Rompimento de noivado não gera dano moral
A interrupção do processo de enlace matrimonial, configurado pelo rompimento do noivado, não gera direito à reparação de danos morais, haja vista o fato ter ocorrido oito meses antes da data que haveria de ser realizada a cerimônia religiosa que haviam programado. Com esse entendimento, a Primeira Câmara de Direito Privado do Tribunal de Justiça de Mato Grosso acolheu, por maioria de votos, recurso interposto por um homem que havia sido condenado a indenizar a ex-noiva em R$ 50 mil a título de danos morais. A decisão foi nos termos do voto da primeira vogal, desembargadora Maria Helena Gargaglione Póvoas.
Ainda de acordo com a câmara julgadora, o desfecho unilateral de relacionamento de sete anos, meses antes da data que seria a do casamento, por desamor, não constitui ato ilícito ou ofensa ao princípio da dignidade da pessoa humana, quando, como na hipótese, representou a formalização do fim de caso por descontentamento de uma das partes.

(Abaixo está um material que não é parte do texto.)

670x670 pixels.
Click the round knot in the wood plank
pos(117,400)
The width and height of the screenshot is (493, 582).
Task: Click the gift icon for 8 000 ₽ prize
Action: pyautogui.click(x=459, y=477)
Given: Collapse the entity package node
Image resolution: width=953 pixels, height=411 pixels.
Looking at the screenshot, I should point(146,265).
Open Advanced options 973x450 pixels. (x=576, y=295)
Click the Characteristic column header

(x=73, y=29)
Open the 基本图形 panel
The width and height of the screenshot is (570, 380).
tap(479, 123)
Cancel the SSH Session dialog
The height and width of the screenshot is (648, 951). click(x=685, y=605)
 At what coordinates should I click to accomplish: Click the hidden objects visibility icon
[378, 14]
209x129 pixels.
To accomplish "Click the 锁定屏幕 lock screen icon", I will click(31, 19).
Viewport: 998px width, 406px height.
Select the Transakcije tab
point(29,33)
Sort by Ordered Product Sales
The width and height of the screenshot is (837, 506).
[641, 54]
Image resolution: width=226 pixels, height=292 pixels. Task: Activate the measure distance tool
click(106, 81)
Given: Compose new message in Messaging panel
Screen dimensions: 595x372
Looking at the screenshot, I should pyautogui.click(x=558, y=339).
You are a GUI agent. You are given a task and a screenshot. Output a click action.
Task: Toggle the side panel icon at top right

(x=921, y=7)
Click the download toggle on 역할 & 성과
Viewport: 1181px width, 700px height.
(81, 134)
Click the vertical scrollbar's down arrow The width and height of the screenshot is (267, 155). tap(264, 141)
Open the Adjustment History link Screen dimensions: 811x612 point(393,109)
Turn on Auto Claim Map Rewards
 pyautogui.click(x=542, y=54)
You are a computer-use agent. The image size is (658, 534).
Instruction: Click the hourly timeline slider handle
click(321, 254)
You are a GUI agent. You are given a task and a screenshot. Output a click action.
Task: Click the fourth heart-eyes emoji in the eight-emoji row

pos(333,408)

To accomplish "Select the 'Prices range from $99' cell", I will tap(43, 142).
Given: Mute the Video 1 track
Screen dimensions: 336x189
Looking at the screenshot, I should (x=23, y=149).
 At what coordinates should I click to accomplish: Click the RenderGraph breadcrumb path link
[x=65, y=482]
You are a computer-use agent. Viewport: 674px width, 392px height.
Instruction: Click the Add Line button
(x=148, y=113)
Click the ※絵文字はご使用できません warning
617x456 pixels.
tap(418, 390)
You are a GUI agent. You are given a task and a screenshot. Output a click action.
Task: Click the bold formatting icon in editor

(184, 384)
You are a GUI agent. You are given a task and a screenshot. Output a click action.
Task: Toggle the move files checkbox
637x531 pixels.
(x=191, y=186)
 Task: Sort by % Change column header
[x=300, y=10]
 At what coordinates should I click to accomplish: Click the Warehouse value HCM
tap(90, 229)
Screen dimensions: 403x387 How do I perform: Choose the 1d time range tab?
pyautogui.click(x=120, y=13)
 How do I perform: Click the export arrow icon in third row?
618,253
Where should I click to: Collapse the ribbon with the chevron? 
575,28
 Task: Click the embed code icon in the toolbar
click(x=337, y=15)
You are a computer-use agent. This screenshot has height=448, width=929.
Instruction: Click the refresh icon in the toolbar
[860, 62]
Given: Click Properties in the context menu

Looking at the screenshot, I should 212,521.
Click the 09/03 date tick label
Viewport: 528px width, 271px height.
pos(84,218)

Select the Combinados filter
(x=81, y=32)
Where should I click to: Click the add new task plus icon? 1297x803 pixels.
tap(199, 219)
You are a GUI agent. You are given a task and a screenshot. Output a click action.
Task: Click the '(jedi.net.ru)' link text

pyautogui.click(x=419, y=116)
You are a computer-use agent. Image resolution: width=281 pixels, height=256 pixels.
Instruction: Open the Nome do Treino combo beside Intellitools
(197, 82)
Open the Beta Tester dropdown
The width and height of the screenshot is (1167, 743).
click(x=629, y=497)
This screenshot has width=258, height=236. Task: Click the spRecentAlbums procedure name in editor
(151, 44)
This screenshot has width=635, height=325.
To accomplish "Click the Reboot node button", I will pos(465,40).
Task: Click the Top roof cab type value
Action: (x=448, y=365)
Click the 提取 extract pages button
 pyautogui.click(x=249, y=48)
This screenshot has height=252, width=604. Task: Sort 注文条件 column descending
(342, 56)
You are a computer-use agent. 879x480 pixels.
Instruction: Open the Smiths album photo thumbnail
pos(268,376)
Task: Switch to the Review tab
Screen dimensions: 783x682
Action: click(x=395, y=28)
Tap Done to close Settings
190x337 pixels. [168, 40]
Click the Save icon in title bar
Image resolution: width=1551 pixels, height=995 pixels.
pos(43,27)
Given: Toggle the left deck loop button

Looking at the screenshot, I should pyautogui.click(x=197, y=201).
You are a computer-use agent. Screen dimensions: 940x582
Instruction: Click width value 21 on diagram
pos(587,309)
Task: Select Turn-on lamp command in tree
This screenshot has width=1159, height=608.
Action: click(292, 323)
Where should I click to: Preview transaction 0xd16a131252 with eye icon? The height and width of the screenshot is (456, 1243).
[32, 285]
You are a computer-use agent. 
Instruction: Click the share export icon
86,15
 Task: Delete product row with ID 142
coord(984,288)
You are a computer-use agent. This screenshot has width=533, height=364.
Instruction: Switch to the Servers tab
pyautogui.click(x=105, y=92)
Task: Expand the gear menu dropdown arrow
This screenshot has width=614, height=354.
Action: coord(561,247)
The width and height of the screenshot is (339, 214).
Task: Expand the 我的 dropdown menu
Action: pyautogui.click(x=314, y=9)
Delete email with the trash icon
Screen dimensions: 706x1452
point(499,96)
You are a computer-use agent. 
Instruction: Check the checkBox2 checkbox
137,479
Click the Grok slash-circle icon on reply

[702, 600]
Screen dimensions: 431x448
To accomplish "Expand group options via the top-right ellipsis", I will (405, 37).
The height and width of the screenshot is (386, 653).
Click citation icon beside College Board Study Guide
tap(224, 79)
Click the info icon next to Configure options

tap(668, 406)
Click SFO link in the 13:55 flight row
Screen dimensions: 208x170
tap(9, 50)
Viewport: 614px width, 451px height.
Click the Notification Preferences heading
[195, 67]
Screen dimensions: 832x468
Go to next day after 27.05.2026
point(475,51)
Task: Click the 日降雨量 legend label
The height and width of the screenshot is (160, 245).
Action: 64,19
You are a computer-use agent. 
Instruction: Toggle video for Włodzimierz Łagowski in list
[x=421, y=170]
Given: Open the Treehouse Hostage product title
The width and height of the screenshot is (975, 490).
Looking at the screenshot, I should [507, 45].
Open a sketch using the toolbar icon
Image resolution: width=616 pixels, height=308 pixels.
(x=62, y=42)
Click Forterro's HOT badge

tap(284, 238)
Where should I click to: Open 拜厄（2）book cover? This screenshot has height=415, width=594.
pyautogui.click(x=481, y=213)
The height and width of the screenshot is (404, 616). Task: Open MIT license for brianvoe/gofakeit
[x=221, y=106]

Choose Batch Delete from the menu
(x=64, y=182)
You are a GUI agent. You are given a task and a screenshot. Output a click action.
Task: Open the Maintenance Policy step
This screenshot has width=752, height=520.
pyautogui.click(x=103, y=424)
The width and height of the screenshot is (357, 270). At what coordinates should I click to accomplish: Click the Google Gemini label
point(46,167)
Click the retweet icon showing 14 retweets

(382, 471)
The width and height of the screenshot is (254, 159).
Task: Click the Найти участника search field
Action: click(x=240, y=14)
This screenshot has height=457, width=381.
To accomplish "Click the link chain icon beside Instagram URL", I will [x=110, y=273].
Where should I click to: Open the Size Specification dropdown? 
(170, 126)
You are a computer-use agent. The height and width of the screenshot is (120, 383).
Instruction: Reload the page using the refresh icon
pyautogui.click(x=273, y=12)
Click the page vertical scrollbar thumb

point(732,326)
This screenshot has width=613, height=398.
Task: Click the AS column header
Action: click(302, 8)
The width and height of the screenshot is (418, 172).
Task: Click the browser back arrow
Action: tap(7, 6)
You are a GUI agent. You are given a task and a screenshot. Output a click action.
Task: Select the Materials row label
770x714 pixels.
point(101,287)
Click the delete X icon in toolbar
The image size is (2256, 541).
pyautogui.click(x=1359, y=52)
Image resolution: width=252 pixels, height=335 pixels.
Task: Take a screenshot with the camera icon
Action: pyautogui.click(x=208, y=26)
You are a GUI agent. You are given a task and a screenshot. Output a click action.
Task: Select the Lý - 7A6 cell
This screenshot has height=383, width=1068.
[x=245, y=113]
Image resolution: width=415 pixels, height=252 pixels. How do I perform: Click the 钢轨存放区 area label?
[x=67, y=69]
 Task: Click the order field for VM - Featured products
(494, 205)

Em Primeira Instância, o apelante havia sido condenado a pagar a indenização, as custas processuais e os honorários advocatícios, fixados em 15% sobre o valor da condenação. No recurso, aduziu não haver no ordenamento jurídico brasileiro a obrigatoriedade de respeito à promessa de casamento. Afirmou que para a reparação de eventuais danos morais, deve-se configurar ato ilícito, culpa e nexo causal. Além disso, entendeu exorbitante o valor da condenação em danos morais, requerendo a reforma da sentença singular para julgá-la totalmente improcedente e/ou a minoração do valor indenizatório.
Os argumentos do apelante foram acolhidos. Segundo a desembargadora Maria Helena Póvoas, não existe no ordenamento jurídico a figura do noivado como um compromisso já selado e que possa gerar um dano moral. “A meu sentir, o que pode é gerar um dano material, porque ele criou uma expectativa de direito em outra pessoa; e essa expectativa de direito pode ter causado prejuízo e, neste caso, acredito que essa despesa material deve ser rateada entre ambos”, salientou. Conforme a magistrada, a situação seria diferente se tivesse havido uma situação absolutamente vexatória, em que ambos fossem casados, sob o pálio de uma figura jurídica existente no ordenamento jurídico e ele tivesse outra família paralelamente, em que ele estivesse expondo a esposa. “No presente caso é uma situação atípica na qual a apelada tinha uma expectativa de direito”, complementou.
O entendimento da magistrada foi compartilhado pelo desembargador João Ferreira Filho (segundo vogal). “Não se pode condenar, sequer moralmente quanto mais juridicamente, aquela pessoa que, tendo deixado de amar ou mesmo nunca tendo amado o outro, de uma hora para outra decide que o melhor para si é deixar; não se pode sancionar a perda do afeto e o abandono sentimental, mas é possível condenar e punir aquele que, nesse doloroso processo, protagoniza ações de violência e humilhação que acaba afetando injustamente a dignidade humana da pessoa abandonada”, explicou.
Ainda de acordo com o magistrado, no caso em análise não houve golpe traiçoeiro algum, pois, embora os preparativos para o casamento, como a contratação de buffet e escolha do vestido, possam ter gerado grandes expectativas, tudo foi desfeito em momento bem antecedente à data da ruptura definitiva. “Terminar um noivado pela perda do afeto não constitui ato ilícito. Terminá-lo, por qualquer razão ou mesmo por nenhuma, mas sob circunstâncias em que um dos apaixonados inflige ao outro alguma cota de violência e humilhação, com ofensa a direitos personalíssimos, daí sim, pode surgir a pretensão indenizatória, mas, no caso, isto não se configurou”, avaliou.
Também participaram do julgamento os desembargadores Sebastião Barbosa Farias (relator), Nilza Maria Pôssas de Carvalho (terceira vogal convocada) e Sebastião de Moraes Filho (quarto vogal convocado).